As we all know, by 2050 about 10M may die from AMR each year, according to the O’Neill report. One of the assumptions is that “all infections (=100%) of a certain bacterium will be caused by a fully resistant variant.” How likely is that scenario? Yesterday, Marc Lipsitch shared his thoughts on this question with us.
He’s already thinking on this for years. At night he lie awake and wondered “if serotypes from pneumococci differ in their transmissibility and duration of carriage why do we not see a clear winner that occupies the ecological niche”. Like a firm that can produce candy for a price of 11 cents, where others need to spend at least 13 cents, will drive the market to a price of 12 cents, outcompeting all others while still making profit. His team delivered some fundamental insights on this, see, for the pneumococcus (read it before you drink your beer).
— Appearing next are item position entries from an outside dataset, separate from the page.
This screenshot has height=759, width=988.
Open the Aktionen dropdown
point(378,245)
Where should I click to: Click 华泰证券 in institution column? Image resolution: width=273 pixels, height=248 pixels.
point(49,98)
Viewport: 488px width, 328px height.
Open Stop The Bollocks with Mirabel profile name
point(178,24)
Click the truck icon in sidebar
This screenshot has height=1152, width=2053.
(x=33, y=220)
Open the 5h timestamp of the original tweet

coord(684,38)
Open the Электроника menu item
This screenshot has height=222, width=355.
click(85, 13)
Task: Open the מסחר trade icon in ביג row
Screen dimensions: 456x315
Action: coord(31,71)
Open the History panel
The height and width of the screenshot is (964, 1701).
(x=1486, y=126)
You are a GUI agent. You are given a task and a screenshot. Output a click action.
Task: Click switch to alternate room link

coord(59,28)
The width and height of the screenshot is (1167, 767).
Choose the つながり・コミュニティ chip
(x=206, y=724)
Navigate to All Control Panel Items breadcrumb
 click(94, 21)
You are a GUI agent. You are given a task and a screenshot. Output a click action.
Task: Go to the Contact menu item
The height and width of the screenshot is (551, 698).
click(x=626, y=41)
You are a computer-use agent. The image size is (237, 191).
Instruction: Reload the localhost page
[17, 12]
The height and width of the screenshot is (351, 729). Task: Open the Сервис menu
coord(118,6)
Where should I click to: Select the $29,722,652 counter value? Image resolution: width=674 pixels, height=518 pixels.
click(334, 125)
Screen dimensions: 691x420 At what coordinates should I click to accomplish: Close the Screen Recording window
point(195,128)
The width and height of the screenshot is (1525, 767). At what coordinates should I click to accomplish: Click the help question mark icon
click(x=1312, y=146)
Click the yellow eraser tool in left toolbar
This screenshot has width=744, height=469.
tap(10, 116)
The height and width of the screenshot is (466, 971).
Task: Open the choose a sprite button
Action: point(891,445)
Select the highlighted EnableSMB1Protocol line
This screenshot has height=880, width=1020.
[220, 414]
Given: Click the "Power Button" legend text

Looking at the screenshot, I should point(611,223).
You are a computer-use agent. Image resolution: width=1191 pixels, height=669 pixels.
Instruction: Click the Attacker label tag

Now, can we address a similar question to AMR? We all think to know from our data that AMR is never 100% or 0%. Do we really? At least from surveilance data: MRSA increased (and decreased) but I never saw a country with 100% of S. aureus infections being MRSA (or it is because EARSS doesn’t have a colour fort hat). In all ICU studies I was involved in, AMR of a certain pathogen never reached 100% of all isolates or all patients carrying that bug. And once colonized in the gut with VRE are all enterococci VRE?
These are simple questions, probably with simple answers that can be used by simple people in (not so-)simple mathematical models to provide basic insights in AMR epidemiology. There are at least 2 Marcs that think that we urgently need such data for better prediction of what we can expect from AMR in the (near) future.
May be, the economists in the O’Neill group did know, but considered such knowledge as highly classified.